What are Microcultures of Toxicity in the Workplace?

COVID-19 gave rise to the Great Resignation, a movement where millions of Americans decided to quit their jobs. Employers are left confused as to why, but experts have known for decades that toxic workplace culture and stagnating wages would lead to this result.

The Dangers of Toxic Workplace Cultures

A toxic workplace culture is 10 times more important than compensation when predicting turnover, but that doesn’t mean that adequate pay doesn’t play a role. With the inflation rate hitting 7% in December 2021, the federal minimum wage of $7.25 an hour isn’t livable.

However, even if employers did offer a livable wage, it wouldn’t be enough to pull employees. It’s a big reason why employer review sites, like JobSage, are becoming more popular. 

The leading elements contributing to toxic cultures include failure to promote equity, inclusion, and diversity. As a whole, workers are feeling disrespected, and employers are the primary cause of this problem, especially if they’re actively promoting unethical behavior.

How Toxic Microcultures Form

Laasch & Conaway’s book titled Principles of Responsible Management concluded that culture is what people do when the boss is away. If employees aren’t following specific rules set by the ethics committee, they’re either encouraged to do so or aren’t explicitly told not to do it.

Employers who consistently break the rules or behave immorally are inadvertently pressuring their employees to do the same. Employees won’t speak up when they notice an unethical incident, but the reverse is true if they see their employer upholding ethical values.

However, even the most ethical employer can’t ignore toxic microcultures when they start to form. Otherwise, they’ll continue to fester, demoralize, and push out their best employees.
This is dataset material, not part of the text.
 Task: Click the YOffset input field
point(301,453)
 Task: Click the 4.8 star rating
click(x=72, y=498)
Toxic Microcultures and How They’re Used

Except for small organizations, culture isn’t a homogenous whole. A multinational corporation may be extremely ethical in America but will turn a blind eye to their subsidiaries in developing countries when they bribe government officials in order to compete with others that do the same.

By doing this, the American head office can state that their practices are ethical when they aren’t. If their toxicity is discovered, they can push the blame off themselves pretty easily.
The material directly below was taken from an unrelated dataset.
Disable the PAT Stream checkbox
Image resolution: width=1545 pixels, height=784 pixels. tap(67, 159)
In medium-sized corporations, the workplace is often split between the face and the underbelly. That’s why you’ll see salaried financial departments that are professional and strict and a commission-based sales department that circumvents the rules to get a high paycheck. 
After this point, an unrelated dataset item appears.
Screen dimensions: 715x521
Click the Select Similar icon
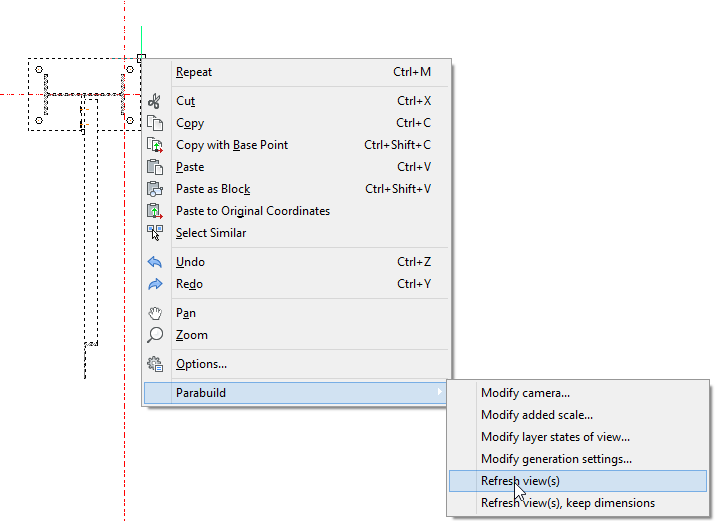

More often than not, corporations benefit from this rule skirting and a “cover your eyes and ears” approach. If they don’t “know” what’s going on, they can’t take fault when the truth comes out.

Toxic Cultures Disporotially Affect Women and Minorities

The internet gives us access to hundreds of studies, thought experiments, and opinion posts that conclude that work inequality and toxic workplaces affect the economy’s bottom line

Women Run the Economy

In the United States, women buy or have influence in buying 85% of all consumer products, but the pandemic has forced more women out of work than men. Since women are expected to be caregivers, not men, they either choose or are forced to look after their children and families.

By losing more women than men in the workplace, the economy and America’s quality of life are greatly reduced. However, employers tend to push women out of male-dominated spaces.

Minorities Are Pushed Out of Spaces

A lack of flexibility, a return to in-office employment, and a toxic work environment disproportionately affect everyone but white men. White women and men and women of color are less likely to have the capital or free time to go to college or get to and from their workplace.

Discrimination based on sexual orientation, disability, age, parental status, religious affiliation, and national origin is still rampant, despite several laws that try to prevent this problem.

Workplace Acceptance Leads to Growth

A McKinsey study found that companies with more racially and ethnically diverse employees have a 35% performance advantage. Although more women of color are being hired due to the Great Resignation, they’re often pressured to take on more work than male employees.

What results is a dip in productivity and innovation, which leads to even more disparaging opinions about women in the workplace. Improving gender equality in the workplace could add $13 trillion to the global GDP, but a push for total equality could lead to much more.